[Records for this task]
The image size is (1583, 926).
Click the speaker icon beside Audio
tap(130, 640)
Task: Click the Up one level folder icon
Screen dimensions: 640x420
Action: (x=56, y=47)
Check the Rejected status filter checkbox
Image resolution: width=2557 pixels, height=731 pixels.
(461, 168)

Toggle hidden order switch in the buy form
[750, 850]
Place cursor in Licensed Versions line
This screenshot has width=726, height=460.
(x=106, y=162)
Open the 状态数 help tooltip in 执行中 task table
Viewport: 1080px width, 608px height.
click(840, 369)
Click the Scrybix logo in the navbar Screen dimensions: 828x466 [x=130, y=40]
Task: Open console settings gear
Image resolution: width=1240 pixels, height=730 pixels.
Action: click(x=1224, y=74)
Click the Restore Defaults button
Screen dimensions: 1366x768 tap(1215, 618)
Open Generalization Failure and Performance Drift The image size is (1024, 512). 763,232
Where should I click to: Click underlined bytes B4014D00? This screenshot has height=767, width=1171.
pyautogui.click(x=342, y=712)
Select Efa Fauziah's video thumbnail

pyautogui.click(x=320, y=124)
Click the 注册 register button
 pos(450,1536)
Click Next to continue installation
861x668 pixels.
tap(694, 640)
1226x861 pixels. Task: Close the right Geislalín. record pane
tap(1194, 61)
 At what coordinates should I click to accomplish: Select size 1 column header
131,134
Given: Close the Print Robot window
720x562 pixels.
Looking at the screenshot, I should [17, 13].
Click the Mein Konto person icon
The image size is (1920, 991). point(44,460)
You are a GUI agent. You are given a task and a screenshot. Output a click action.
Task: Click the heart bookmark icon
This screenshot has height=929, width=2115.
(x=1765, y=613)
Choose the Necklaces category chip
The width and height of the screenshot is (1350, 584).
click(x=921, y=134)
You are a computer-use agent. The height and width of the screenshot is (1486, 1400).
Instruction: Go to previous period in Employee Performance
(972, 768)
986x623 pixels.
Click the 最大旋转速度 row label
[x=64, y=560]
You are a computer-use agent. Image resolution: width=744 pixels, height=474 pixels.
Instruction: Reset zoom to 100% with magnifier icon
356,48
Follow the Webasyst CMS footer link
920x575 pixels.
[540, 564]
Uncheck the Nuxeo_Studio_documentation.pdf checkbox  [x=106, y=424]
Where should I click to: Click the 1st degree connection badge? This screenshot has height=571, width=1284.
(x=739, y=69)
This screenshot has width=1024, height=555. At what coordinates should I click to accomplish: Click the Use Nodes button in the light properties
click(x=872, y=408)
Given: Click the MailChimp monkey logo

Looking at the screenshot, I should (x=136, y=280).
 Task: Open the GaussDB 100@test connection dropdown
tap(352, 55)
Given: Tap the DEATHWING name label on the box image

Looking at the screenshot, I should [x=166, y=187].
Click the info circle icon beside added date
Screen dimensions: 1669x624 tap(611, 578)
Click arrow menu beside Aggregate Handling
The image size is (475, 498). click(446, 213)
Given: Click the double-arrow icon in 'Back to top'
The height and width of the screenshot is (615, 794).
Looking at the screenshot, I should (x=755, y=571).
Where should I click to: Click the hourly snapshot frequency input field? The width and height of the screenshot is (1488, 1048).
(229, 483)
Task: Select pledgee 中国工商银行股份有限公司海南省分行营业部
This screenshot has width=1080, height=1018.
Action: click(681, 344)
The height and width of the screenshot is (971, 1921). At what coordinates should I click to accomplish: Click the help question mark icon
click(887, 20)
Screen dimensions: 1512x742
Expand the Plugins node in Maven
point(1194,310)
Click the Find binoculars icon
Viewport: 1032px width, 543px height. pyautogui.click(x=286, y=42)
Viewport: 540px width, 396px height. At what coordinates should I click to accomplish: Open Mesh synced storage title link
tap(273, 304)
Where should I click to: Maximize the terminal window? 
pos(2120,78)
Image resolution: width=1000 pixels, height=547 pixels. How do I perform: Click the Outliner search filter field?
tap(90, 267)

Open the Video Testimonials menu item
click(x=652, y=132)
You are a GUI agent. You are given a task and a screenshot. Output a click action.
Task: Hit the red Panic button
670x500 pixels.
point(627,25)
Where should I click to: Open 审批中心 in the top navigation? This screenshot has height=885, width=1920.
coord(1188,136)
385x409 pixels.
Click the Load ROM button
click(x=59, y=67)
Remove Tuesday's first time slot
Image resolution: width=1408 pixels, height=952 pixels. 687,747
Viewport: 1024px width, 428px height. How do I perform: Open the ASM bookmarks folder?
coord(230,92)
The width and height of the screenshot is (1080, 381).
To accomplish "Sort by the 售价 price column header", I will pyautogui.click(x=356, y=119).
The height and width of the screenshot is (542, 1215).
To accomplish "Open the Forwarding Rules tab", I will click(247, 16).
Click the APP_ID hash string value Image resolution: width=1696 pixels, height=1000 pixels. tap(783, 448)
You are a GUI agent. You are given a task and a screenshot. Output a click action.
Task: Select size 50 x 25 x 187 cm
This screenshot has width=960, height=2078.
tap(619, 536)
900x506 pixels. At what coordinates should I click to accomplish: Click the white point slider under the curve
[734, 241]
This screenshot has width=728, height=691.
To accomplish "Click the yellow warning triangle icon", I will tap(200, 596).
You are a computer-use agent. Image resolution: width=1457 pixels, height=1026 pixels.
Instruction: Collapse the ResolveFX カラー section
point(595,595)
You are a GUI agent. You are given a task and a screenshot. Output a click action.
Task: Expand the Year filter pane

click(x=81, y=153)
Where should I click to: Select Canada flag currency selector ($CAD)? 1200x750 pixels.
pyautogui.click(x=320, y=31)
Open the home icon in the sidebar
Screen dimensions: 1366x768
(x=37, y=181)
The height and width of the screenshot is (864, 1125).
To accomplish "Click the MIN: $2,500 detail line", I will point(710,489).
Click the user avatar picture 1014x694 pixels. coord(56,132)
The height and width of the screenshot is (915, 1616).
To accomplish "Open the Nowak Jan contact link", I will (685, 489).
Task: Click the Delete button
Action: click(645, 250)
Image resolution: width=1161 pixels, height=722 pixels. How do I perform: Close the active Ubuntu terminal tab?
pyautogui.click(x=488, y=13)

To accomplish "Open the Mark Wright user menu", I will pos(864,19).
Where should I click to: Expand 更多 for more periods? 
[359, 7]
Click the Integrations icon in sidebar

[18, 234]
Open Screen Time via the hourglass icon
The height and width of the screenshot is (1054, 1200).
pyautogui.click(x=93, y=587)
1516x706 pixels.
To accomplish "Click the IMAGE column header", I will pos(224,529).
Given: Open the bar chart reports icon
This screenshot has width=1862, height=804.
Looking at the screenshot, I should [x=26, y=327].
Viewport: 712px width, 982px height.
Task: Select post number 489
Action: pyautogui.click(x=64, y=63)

[About this exercise] Locate the word "user" in the entries, and copy every line where it is found.

[Task response]
Click the user avatar picture 1014x694 pixels. coord(56,132)
To accomplish "Open the Mark Wright user menu", I will pos(864,19).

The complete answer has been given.